The couple of hours before my shift were spent reading up on Dylan Thomas, chatting with my mum and trying to discourage my little brother from showing me his bare backside and talking extensively about his bowel habits. Needless to say, my brother's meal of curry later looked extremely unappealing and I went to work for the evening.
I'd been dreading the shift all day. I just feel so tired. I wanted to curl up with a cup of tea in bed and contemplate volunteering for the Cats' Protection Agency whilst listening to Dido or something really shit. But you know what?
Work was the best part of my day. Genuinely. And it's not like I was that busy. An hour of cleaning and scanning trolley-loads then 3 hours of daydreaming and occasionally chatting to a customer or serving them cigarettes or lottery. I contemplated life and watched people examine tomatoes and buy really unnecessary things like cheese with holes in it and a 20-pack of yum-yums.
And my pulse rate slowed. My breathing steadied. The nausea eased off. The worry and confusion I've been feeling all week due to the scariness of the future and the odd need of wanting to settle and stop being a drunken lunatic so much of the time (whaat...settle?! Me?) and the endless wait for exam results just dissipated in the beep of scanners and stacking of Pringles.
I've come home feeling calm and more clear-headed.
So kids. If you're feeling pissed off, don't do drugs. Don't touch cocaine. Don't glug cheap vodka (that shit makes you go blind anyway). Go to a supermarket and ask the checkout girl if you can come and stand behind the counter. Go, be free, and stack tins of ravioli.
You will still feel the escapism you chase with drink and drugs, only you'll be doing something useful, you won't become an alcoholic, your liver won't fail, you won't be shaking for another line of coke and your nose won't rot and fall off and you won't die.
Hooray for supermarkets and stroking cats.
Far cheaper than therapy



Monday, 28 January 2013

Final Semester, Frantic Overthinking & Fat, Fat Families

So today was the first day of my final semester of my final year at University.
Final year of education.
I have been in education since I started school nearly 20 years ago. This makes me feel an odd mix of exhaustion, pride, sadness and relief.
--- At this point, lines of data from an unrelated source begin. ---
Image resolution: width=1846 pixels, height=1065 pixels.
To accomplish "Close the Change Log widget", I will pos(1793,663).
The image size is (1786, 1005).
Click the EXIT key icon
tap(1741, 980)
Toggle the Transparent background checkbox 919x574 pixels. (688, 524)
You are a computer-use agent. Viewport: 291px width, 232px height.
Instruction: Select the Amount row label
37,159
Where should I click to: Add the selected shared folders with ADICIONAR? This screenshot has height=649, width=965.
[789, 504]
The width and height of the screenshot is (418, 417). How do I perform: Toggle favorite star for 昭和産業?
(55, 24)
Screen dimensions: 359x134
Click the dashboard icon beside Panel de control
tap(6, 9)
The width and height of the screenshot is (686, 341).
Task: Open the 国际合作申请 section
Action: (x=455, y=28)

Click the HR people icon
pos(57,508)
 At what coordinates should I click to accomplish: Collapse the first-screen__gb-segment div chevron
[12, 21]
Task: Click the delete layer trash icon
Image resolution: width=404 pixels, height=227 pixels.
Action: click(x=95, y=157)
Nearly twenty years. That's hell of a lot of biros. That's even more PE excuse letters (for the amount of times I was excused for "time of the month" from swimming lessons, you could swear I was having a fucking haemorrhage not a period).
How I will probably be discovered in the library
during a Masters course
It also brings with it a massive sense of panic. I can't relax. I've tried running, I've smashed gym workouts and while the endorphins help, they aren't enough to get rid of the tension. My thoughts have been going haywire for weeks, my appetite is still struggling and I keep getting panic attacks at really inappropriate moments (traffic lights aren't ideal, neither are public toilets. Leaving a public toilet looking sweaty is a bit awkward, especially if you have just entered and left the cubicle alone). I am one of these people who is afraid of change and the unknown. I've been accepted on my MA course, yet would I do this full or part time, if at all? I've come to the decision to do a gap year and move home and work full-time for a breather before I have a breakdown in the library by next year and am found in the poetry section naked, screaming and covered in egg.
But I'm still scared. I don't want to move home, but I need to save money and work. Will I even enjoy full-time employment? Should I just go straight onto the Masters course after all?
Not to mention absolute chaos and confusion on the romantic front. Everything is confusing.
I wish I was a cat and only gave a shit about sleeping, eating and licking my own arse.
My first lecture back was the Dylan Thomas module. It looks challenging. Very challenging. But that's what I love about him. I love that his poems are so bloody complex and have to be read and reread over and over. I love the ambiguity of his Romantic versus Modernist style. I love the sexiness of his syllable stresses (...okay, too far). The lectures look hard, but so much fun. We have to do a presentation on his work and get the chance to read out our own poems inspired by him which is a great idea to push students to think creatively.
We got offered a variety of topics including the Cold War, language, radio and film and sex and the body. When sex and the body was offered, I stuck up my hand to claim it as my topic for presentation far too enthusiastically and instantly felt a bit embarrassed when I found no one else was keen to claim it. I might as well have just strolled into lecture in a pair of nipple tassels proclaiming, "Hi my name is Natalie and I'm a massive fucking pervert."
One possible buffet combination
After lecture, I went to my good friend Craig's "All You Can Eat" birthday celebration at Taybarn's. Ironically, I ate sod all. My stomach is still twisted in a giant knot. But I have to say I loved the company and had a great night and met some really lovely people. I also witnessed one of our group conquer 9 consecutive meals. He looked proud.
I looked disgusted.
That's the thing with these "all you can eat" places. They're so horrifyingly grotesque and mesmerising if you want to people-watch (being that self-confessed pervert, I watch people a lot. I draw the line at public gym showers however so you can't arrest me). Here are a few scenes typical of buffet-type environments. Go to Taybarn's and play Bingo with this list if you wish. You will probably discover:
That time I nearly rivaled my "salsa"
 pregnancy with a vodka & Diet Coke baby

* Families with a collective weight of 3 tonnes.
* Children with chips lodged in ears/noses/etc.
* Fairly old couples who look more enamoured by their fourth helping of chicken curry than the aging bore across the table with whom they are stuck with in stale matrimony.
* Unacceptable food combinations (eg. Yorkshire pudding, hot dog sausage and custard).
* An abundance of "food pregnancies".
* A sea of french fries littering the ketchup-splodged shores of a high-chair.
* Obese people filling carrier bags of burgers.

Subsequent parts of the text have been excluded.